EXERCISE DETAILS
Write out the lines verbatim, from the line containing "Select the side view bracket thumbnail" through the end of the lines, and omit the pictures.

PROVIDED MATERIAL

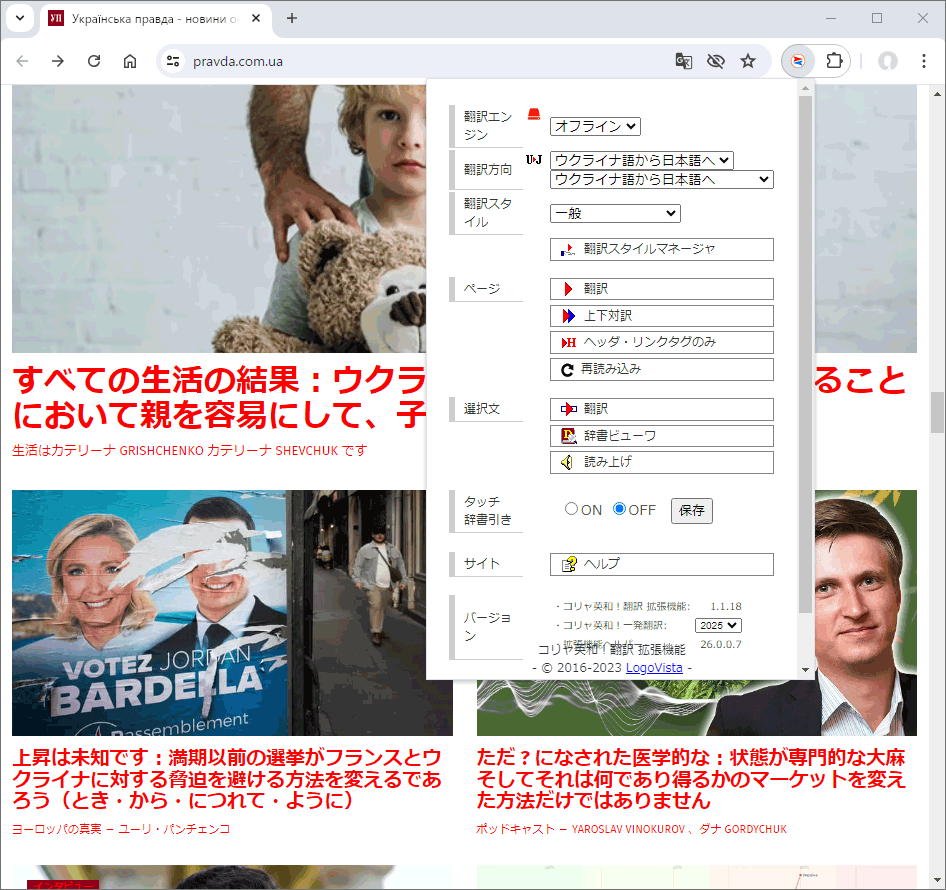Screen dimensions: 946x890
Task: Reload the page using the refresh icon
Action: tap(94, 61)
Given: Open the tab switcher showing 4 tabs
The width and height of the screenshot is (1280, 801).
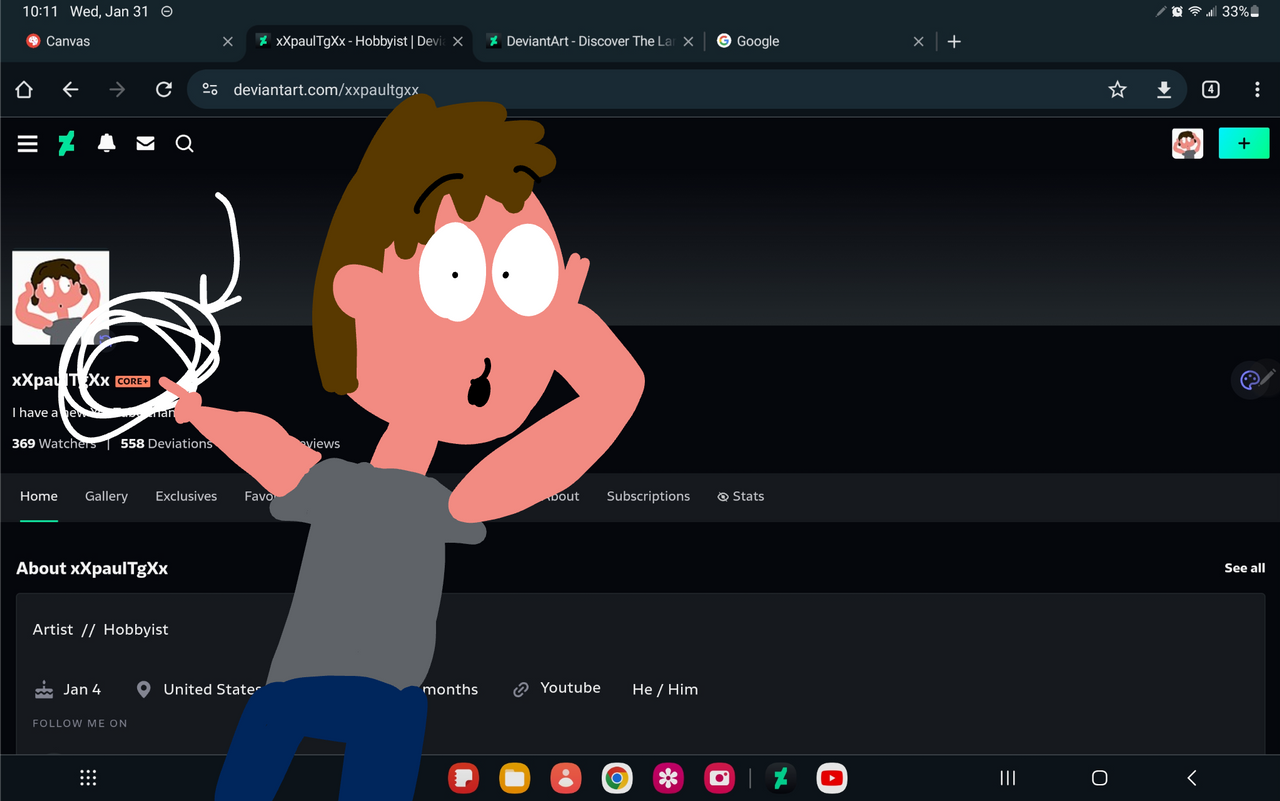Looking at the screenshot, I should click(x=1210, y=90).
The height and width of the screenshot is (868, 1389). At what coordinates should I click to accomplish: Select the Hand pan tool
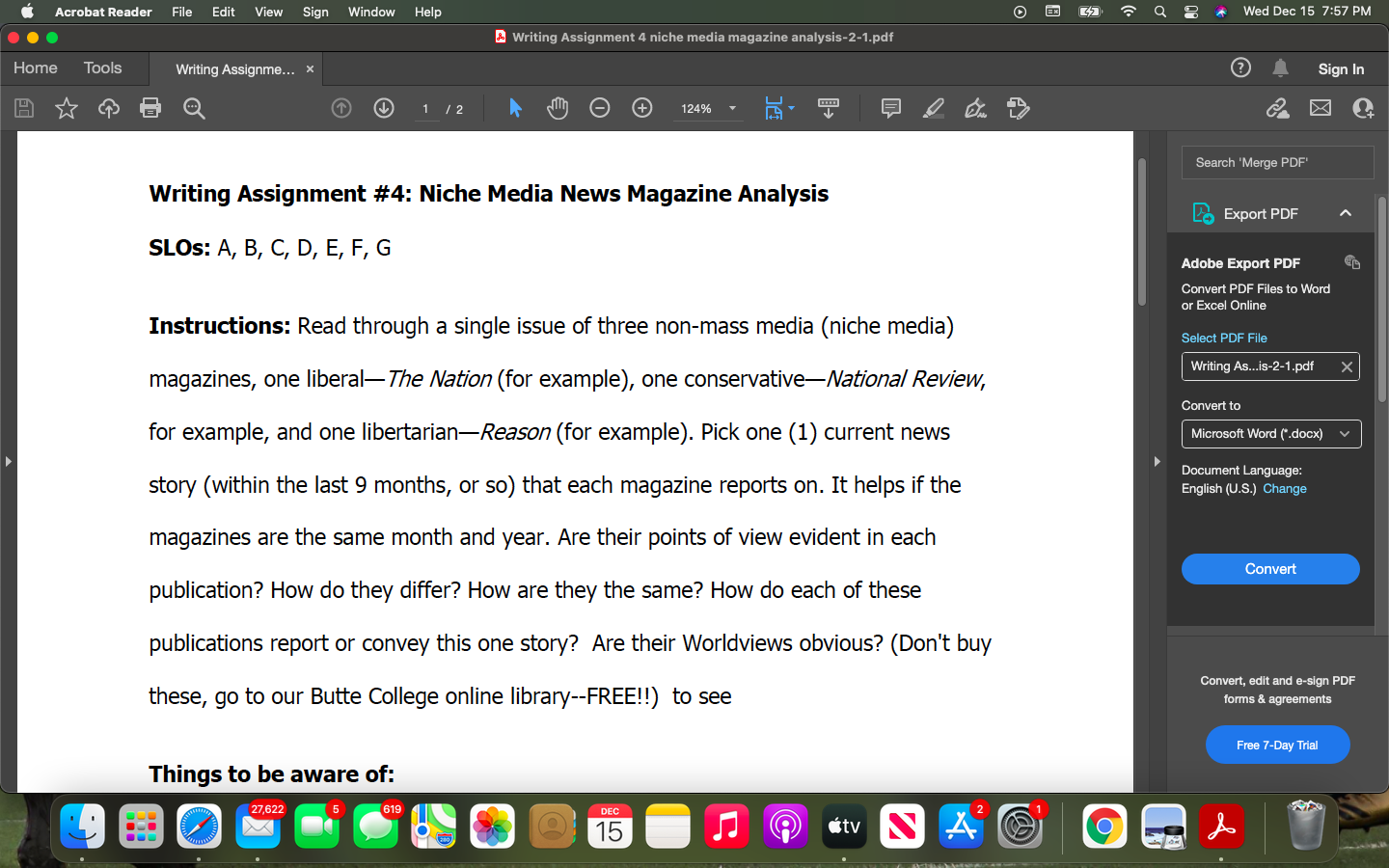558,108

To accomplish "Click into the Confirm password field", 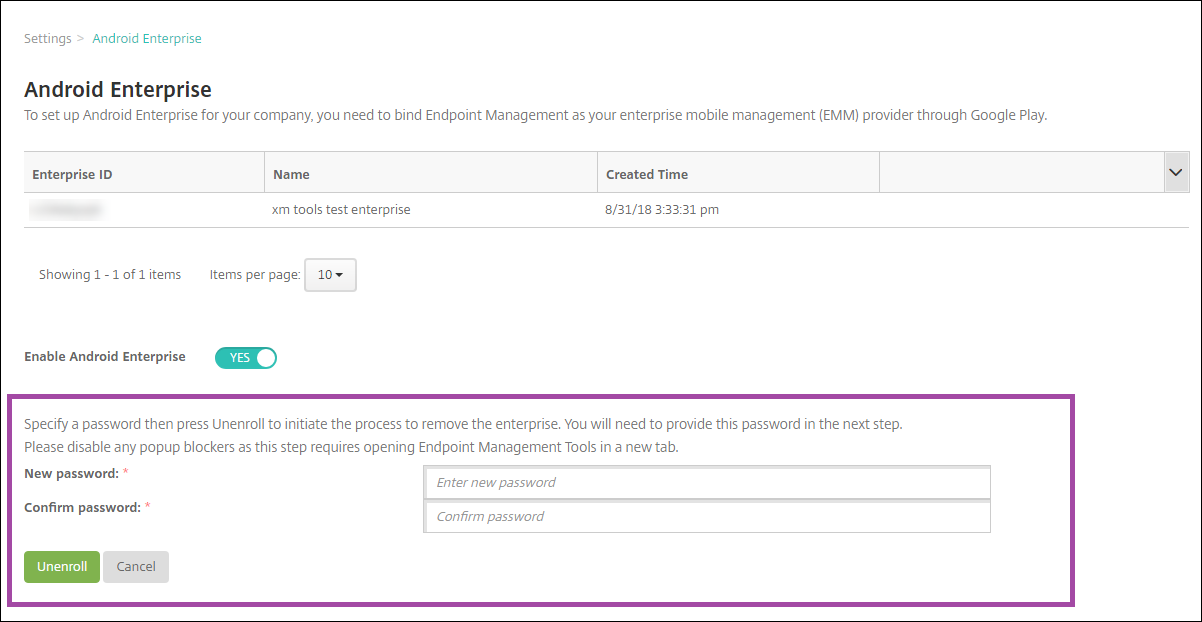I will pos(707,517).
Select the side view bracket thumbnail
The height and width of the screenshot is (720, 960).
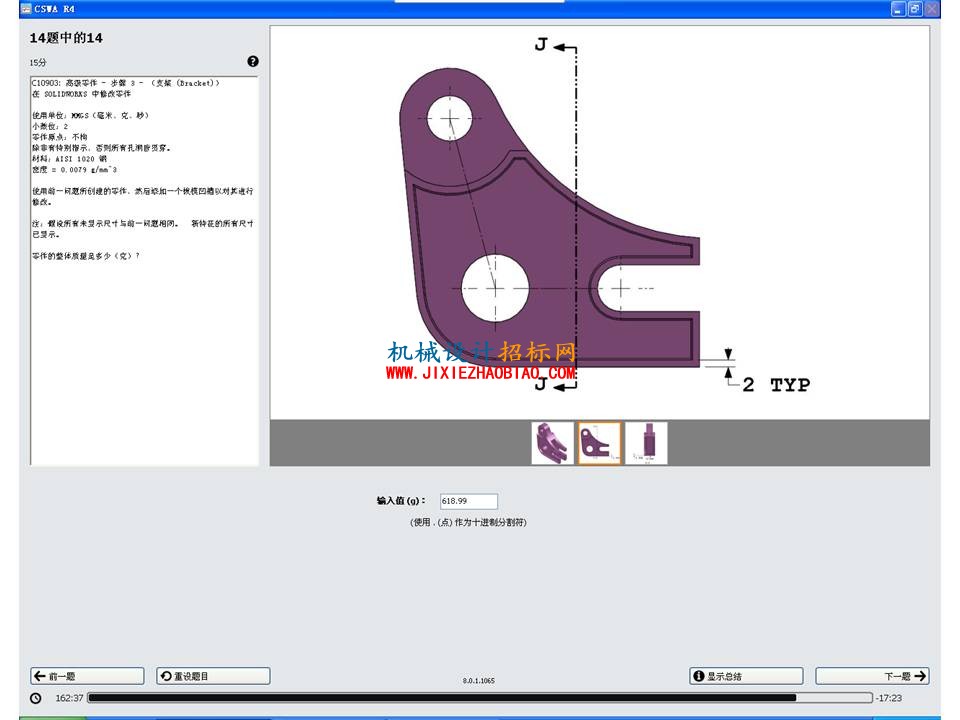coord(647,443)
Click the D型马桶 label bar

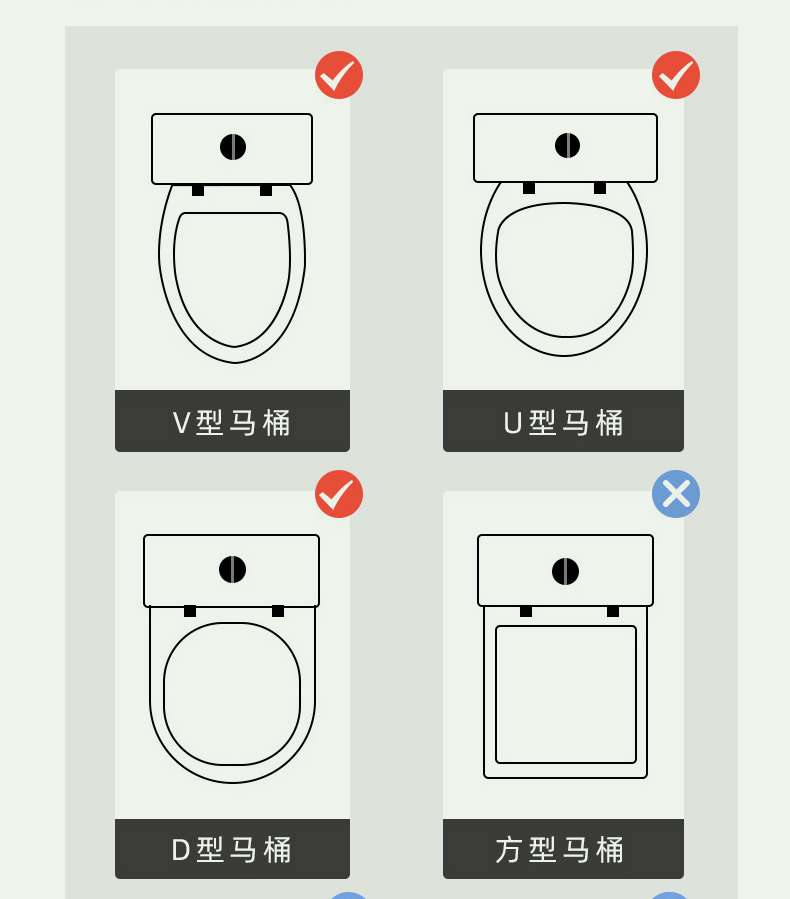click(232, 849)
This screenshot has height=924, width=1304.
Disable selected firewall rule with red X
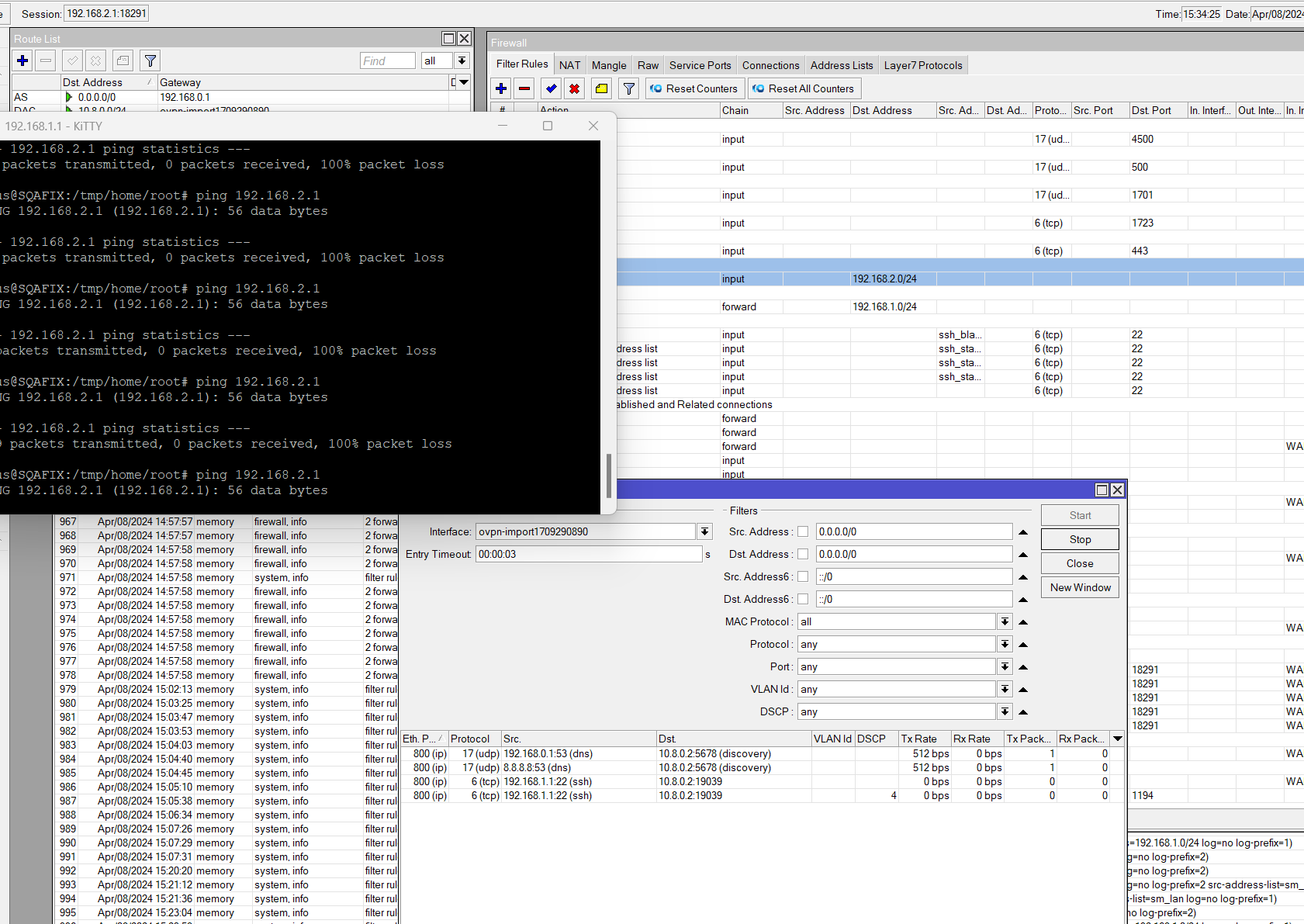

WRITTEN SOLUTION
Select the side view bracket thumbnail
The height and width of the screenshot is (720, 960).
coord(647,443)
Click the D型马桶 label bar

click(232, 849)
This screenshot has height=924, width=1304.
Disable selected firewall rule with red X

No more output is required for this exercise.